Alcatel-Lucent ha sido una gran parte de mi vida,, por lo que no buscar un nuevo mandato constituye una iniciativa compleja, pese a que tenía claro que ahora es el momento adecuado para que el Consejo busque un nuevo liderazgo, sugirió el consejero delegado.

Durante su mandato, las acciones de Alcatel-Lucent han perdido el 70 por centena de su importe en bolsa, alastradas por la rivalidad de empresas asiáticas, ante lo que la multinacional con sede en París ha tratado de reaccionar con una serie de horarios de ajuste, el último de los cuales, declarado el anterior mes de julio, prevé disminuir la plantilla en 5000. efectivos durante 2013.

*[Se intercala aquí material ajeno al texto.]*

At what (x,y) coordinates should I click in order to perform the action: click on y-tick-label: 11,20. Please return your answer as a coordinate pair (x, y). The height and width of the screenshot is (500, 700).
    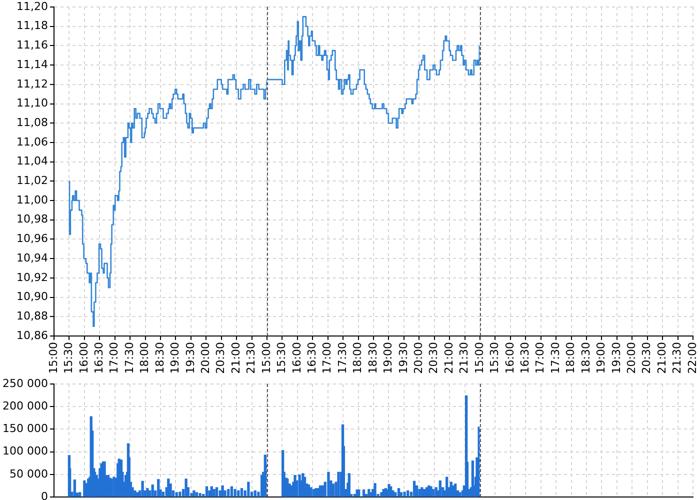
    Looking at the image, I should click on (32, 6).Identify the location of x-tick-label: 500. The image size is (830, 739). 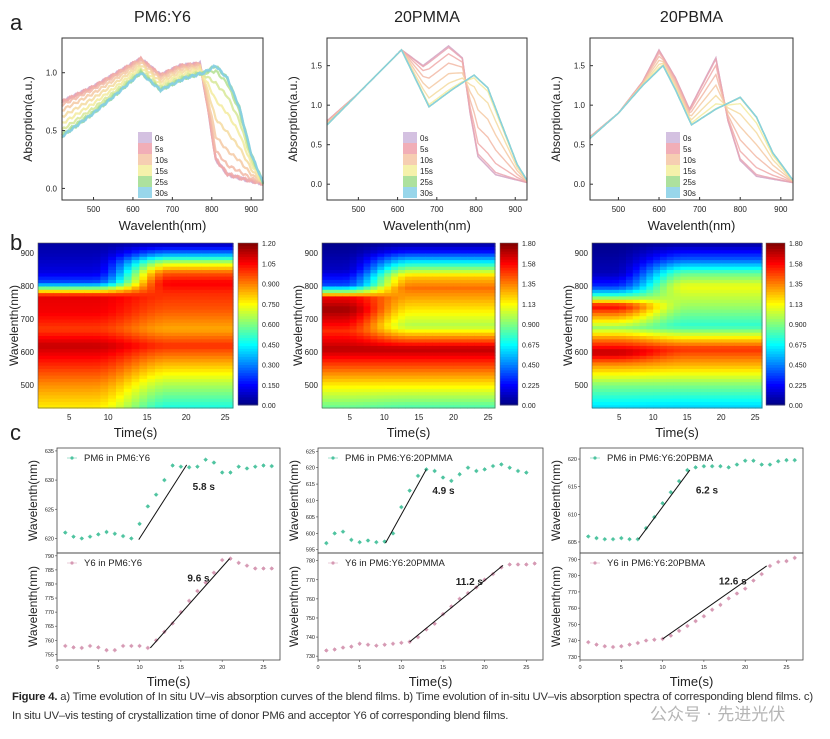
(619, 210).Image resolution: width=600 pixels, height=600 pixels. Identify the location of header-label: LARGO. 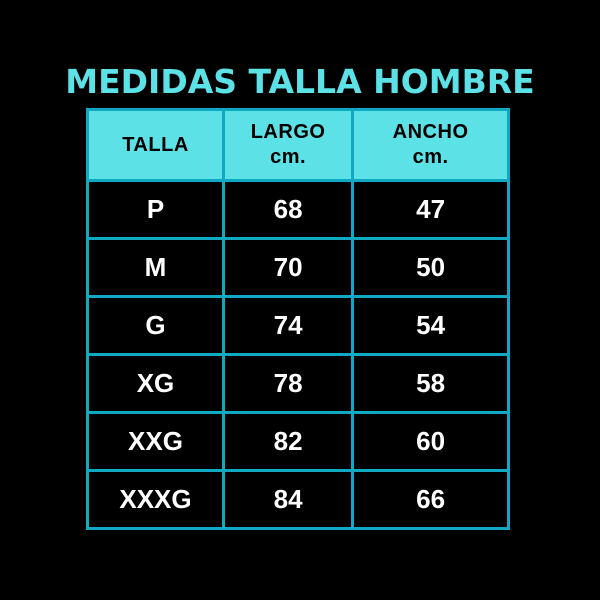
(288, 132).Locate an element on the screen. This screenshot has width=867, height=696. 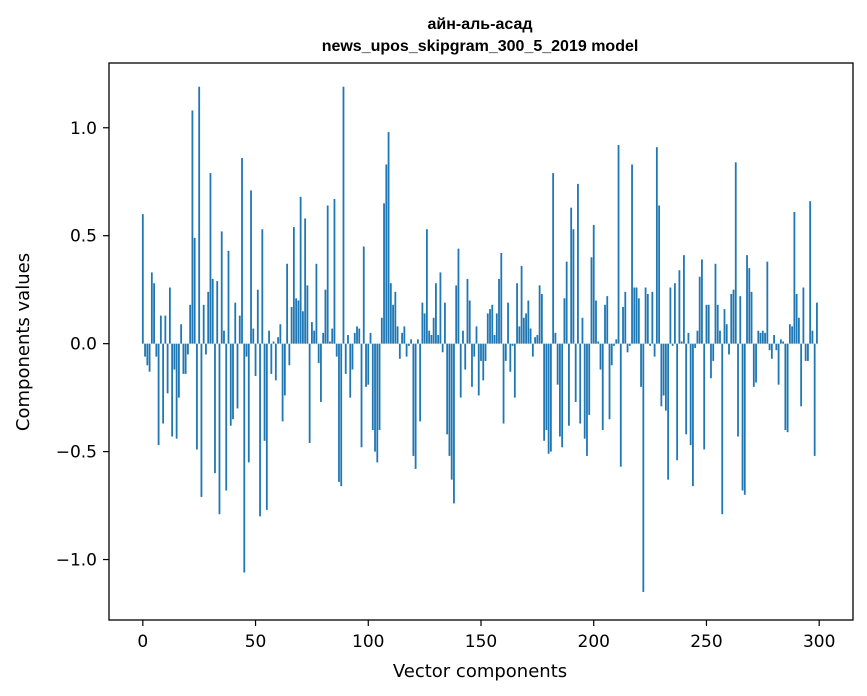
y-tick-label: −1.0 is located at coordinates (76, 561).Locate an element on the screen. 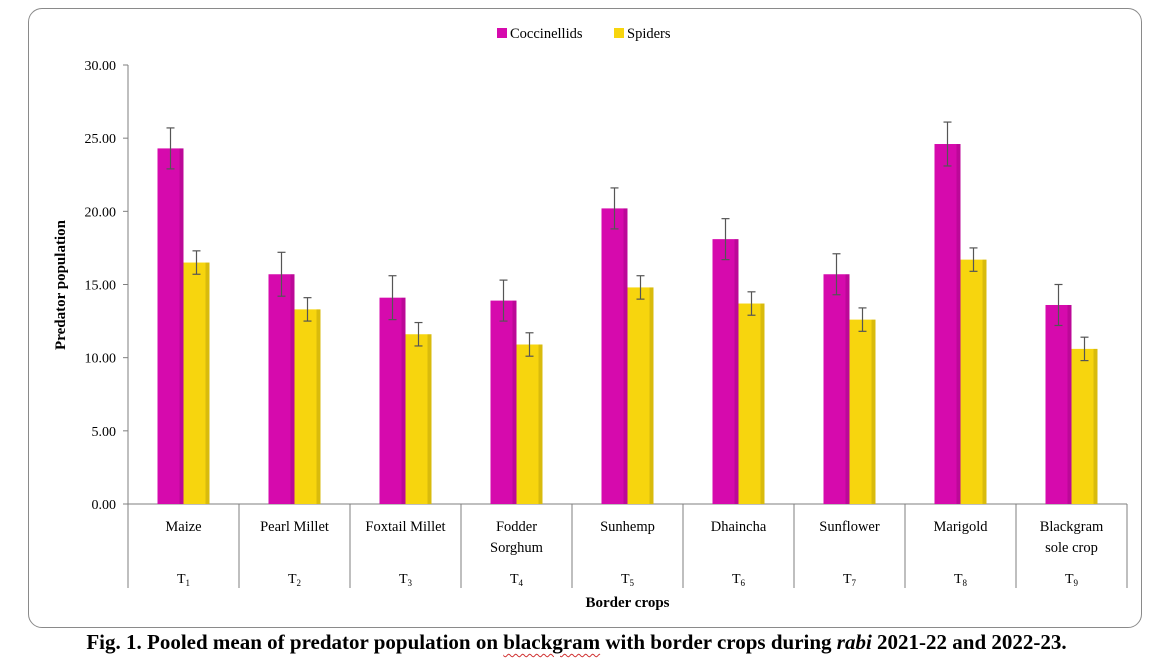 This screenshot has width=1153, height=667. x-category-label: Pearl Millet is located at coordinates (294, 527).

El comunicado de la marcha de Verwaayen coincidió con la llegada de las cuentas anuales de la compañía, que registró pérdidas de 1374. millones de euros en 2012,, en contraste con el patrimonio positivo de 1095. millones del ejercicio pasado, mientras su facturación bajó un 5,7 por cien, hasta 14446. millones.
Los productos de la multinacional en 2012 evidencian un impacto lesivo de 490 millones de euros ajustado con la reestructuración del grupo, así como de otros 894 millones por la depreciación de materiales activos de la empresa.

En el cuarto trimestre del periodo, Alcatel-Lucent registró pérdidas de 1372. millones de euros, frente a las ventajas de 572 millones del mismo tiempo del periodo pasado, puesto que la mayor parte de estas cargas extraordinarias se contabilizaron en el último trimestre del ejercicio.